The Christian story, however, is one in which the founder dies a cruel and excruciating death at age 33. Then, in the theological veil through which this story came to be told, this horrible death of his was something he had to endure because the rest of humanity was in such a sorry state. I'll grant that the state of humanity is pretty sorry a lot of the time; but the extent to which that sorry state can be redeemed has everything to do with how we choose to live, and not with how some unfortunate soul happened to die.
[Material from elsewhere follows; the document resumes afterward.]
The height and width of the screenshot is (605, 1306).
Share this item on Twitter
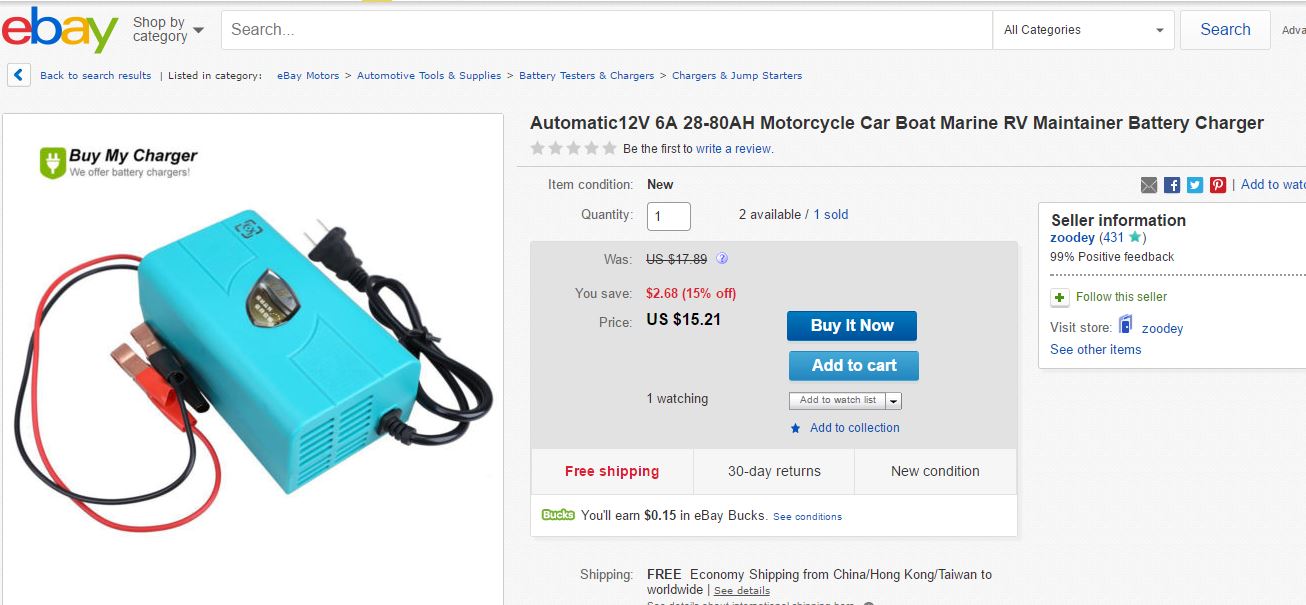point(1195,185)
It was when I came to this personal realization and conclusion that the Jesus figure got pushed out to the edge of my religious gestalt. What has brought him back a ways from the edge has been something of a re-awareness on my part that contained within the story of the life of this partly historical and partly mythological figure are some affirmations about the sacredness and holiness of life; and some clues and some teachings about how we human beings can be bearers of life in such a way that we can recover from the fallen places in which we do often find ourselves.

If how we live determines the extent to which humanity will indeed be redeemed, then a model for this kind of living can be found in the accounts of the life of Jesus--whoever he "really" may have been. What our Unitarian and Universalists forebears were trying to do was to make this story of the life of Jesus central rather than his death; not simply for the sake of the story itself but for what that story can tell us about what it means to be human in the best sense that humans can be. That is a part of our spiritual heritage we should never cease to value.

To add a quick parenthetical note here, which is also a preview, there are some ways in which I do relate to the crucifixion/resurrection narrative and myth of the New Testament. I'll speak to that next Sunday when we celebrate Easter. MY ways of relating have nothing to do with redeeming humanity, but rather with how we awaken to life again after a time of pain and loss. I'll save that for next week.

I want to finish for today by recalling a few of the words by Jack Mendelsohn I cited earlier: "To me the important thing about Jesus is not that he was just human [as he was], but that the human race is capable of producing him. And not him alone, but others like him. And not only in ancient times, but now." When Jack says "the human race is capable of producing him" he's not primarily referring to a human being named Jesus that the human race has produced; he's finding hope in the fact we human beings are capable of imagining someone who lived the kind of life that Jesus lived. Even if Jesus were nothing more that the projection of our human imaginings, that would still be a good and hopeful thing; because it means that we have contained within our minds and hearts and souls the ability to imagine good and worthy and noble and holy human things for ourselves to aspire towards.

The third verse of our closing hymn can be seen in a way as a call to such imaginings:

Create in us the splendor that dawns when hearts are kind,
That knows not race nor station as boundaries of the mind;
That learns to value beauty, in heart, or mind, or soul,
And longs to see God's children as sacred, perfect, whole.